• [WORK INSTRUCTION]
Look through the data below and extract, unchanged, the lines from the one that contains "You are a GUI" to the one that contains "Accept All (206, 2425)", both included.

• [INPUT DATA]
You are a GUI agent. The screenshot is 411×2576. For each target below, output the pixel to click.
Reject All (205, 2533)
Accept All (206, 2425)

---

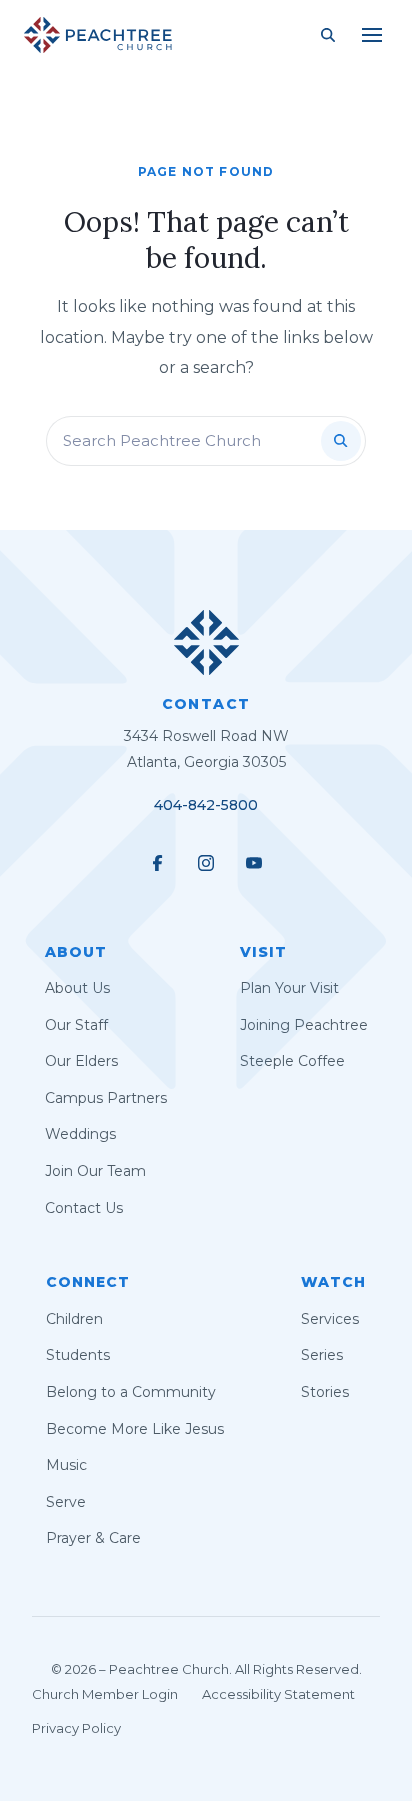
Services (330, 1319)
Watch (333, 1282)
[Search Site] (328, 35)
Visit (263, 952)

• [RESPONSE]
You are a GUI agent. The screenshot is 411×2576. For each target below, output the pixel to click.
Reject All (205, 2533)
Accept All (206, 2425)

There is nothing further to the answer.